PROVIDED RECORDS:
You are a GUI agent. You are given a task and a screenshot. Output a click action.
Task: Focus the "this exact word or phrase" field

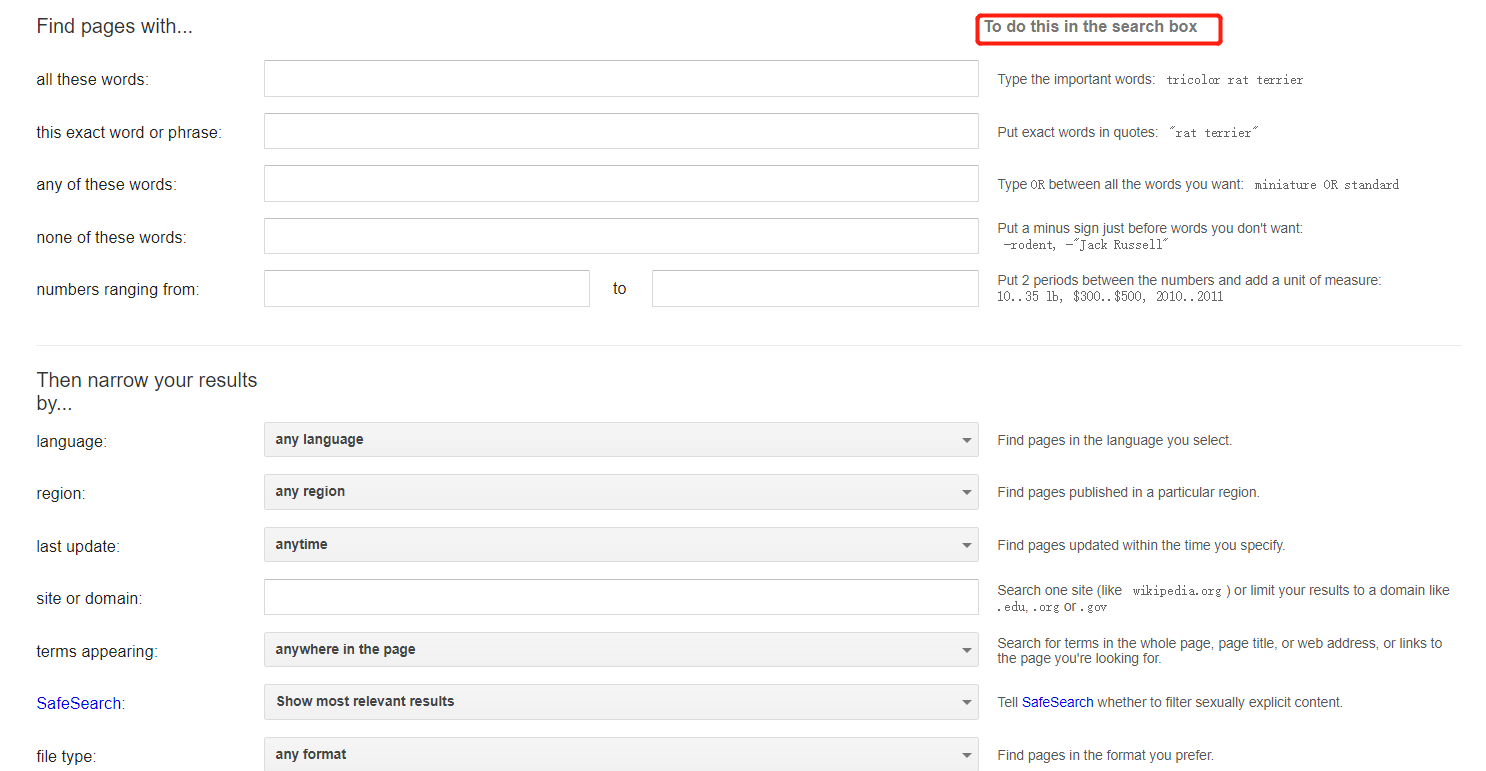pos(620,131)
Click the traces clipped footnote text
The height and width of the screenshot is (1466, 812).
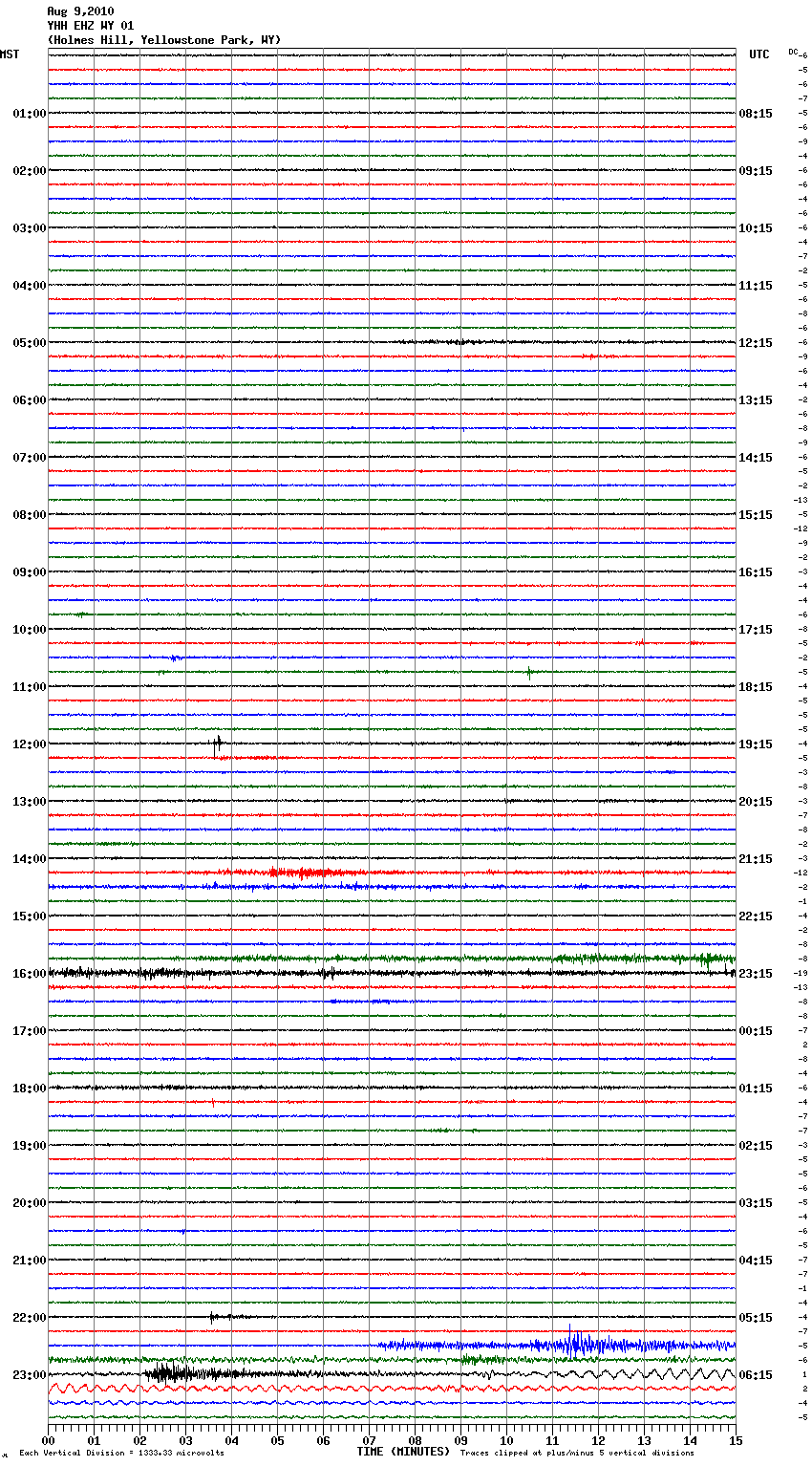[x=577, y=1454]
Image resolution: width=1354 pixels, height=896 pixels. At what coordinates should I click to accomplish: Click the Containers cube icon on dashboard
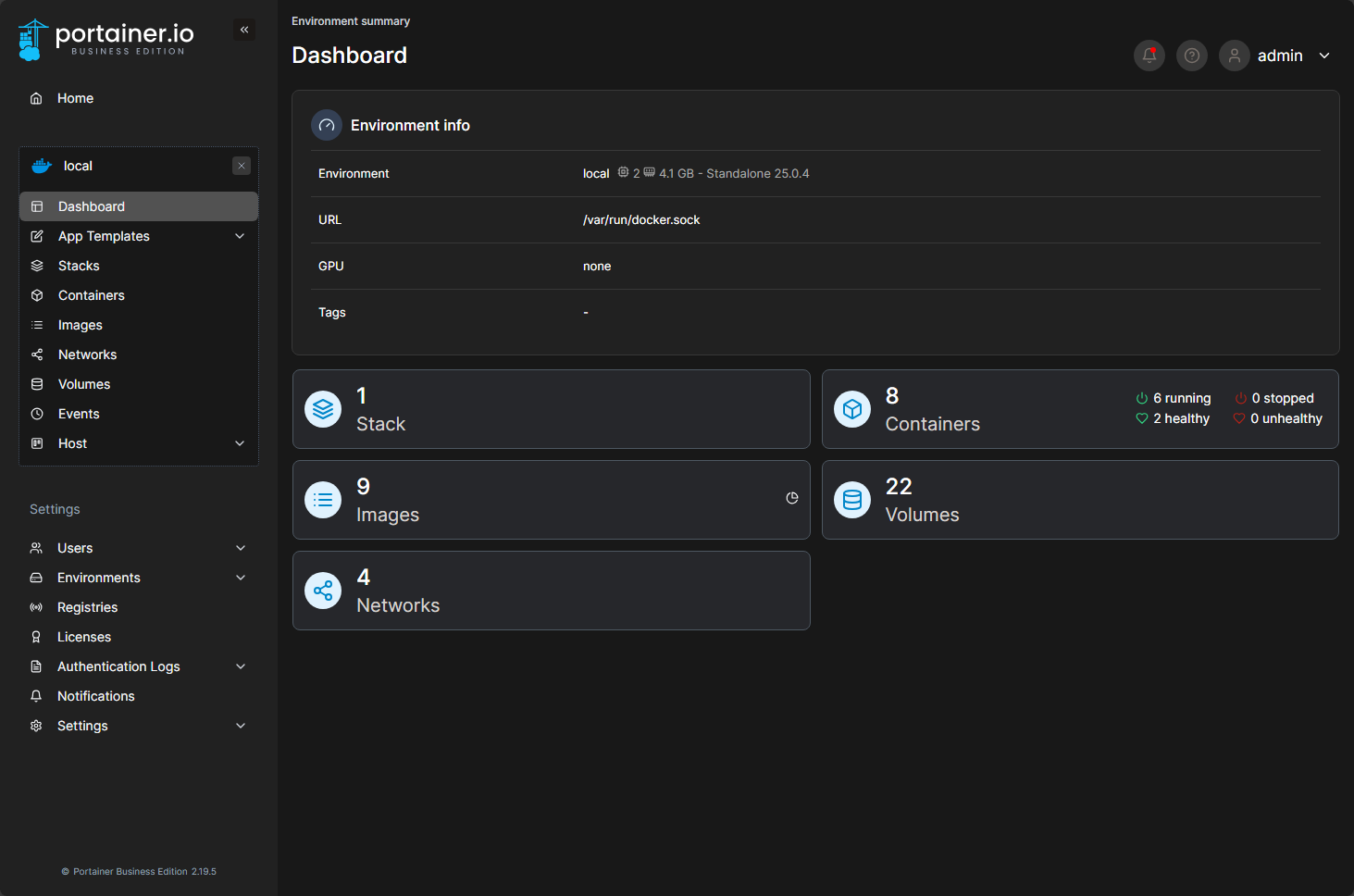click(851, 409)
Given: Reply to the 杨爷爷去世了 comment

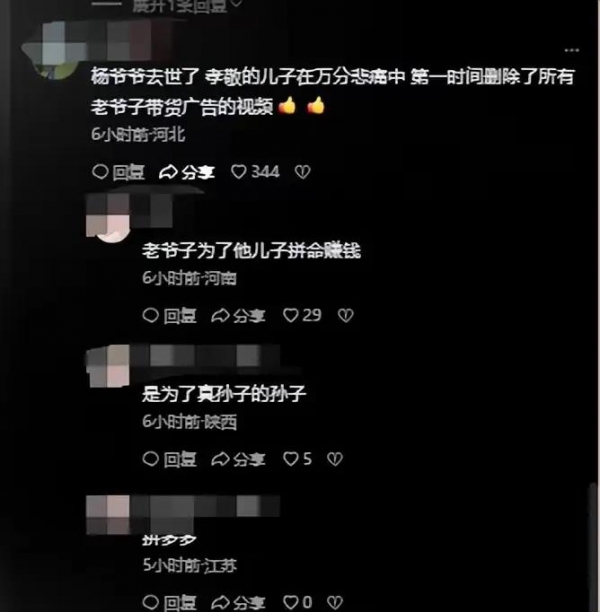Looking at the screenshot, I should (118, 172).
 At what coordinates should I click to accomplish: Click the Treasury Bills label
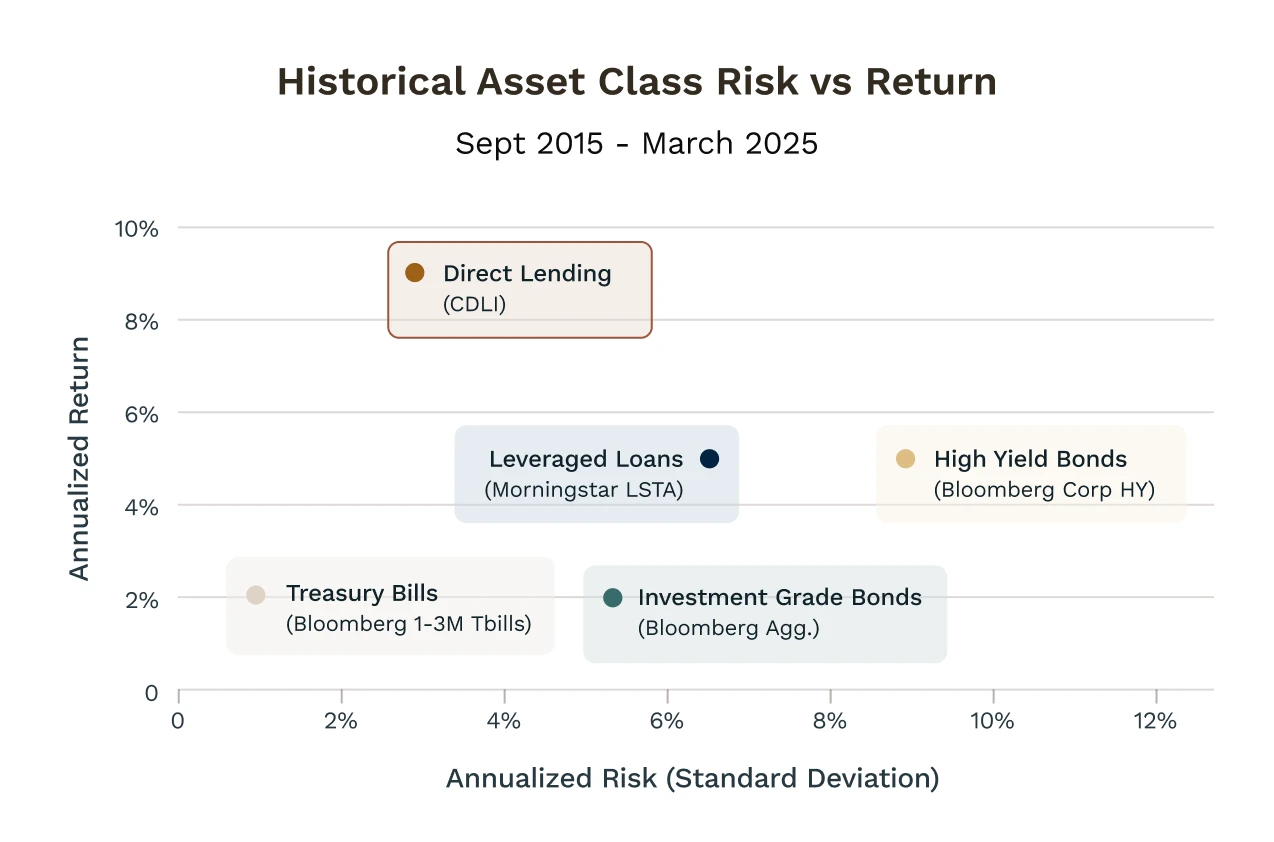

WHAT TO WORK ON: Only the lines from the one holding "Image resolution: width=1354" through the end of the records belong in the answer, copied exactly and without pictures.

EXPECTED OUTPUT:
Image resolution: width=1354 pixels, height=896 pixels. At what coordinates should I click to accomplish: Click the Containers cube icon on dashboard
click(851, 409)
Given: Reply to the 杨爷爷去世了 comment

Looking at the screenshot, I should (118, 172).
 At what coordinates should I click to accomplish: Click the Treasury Bills label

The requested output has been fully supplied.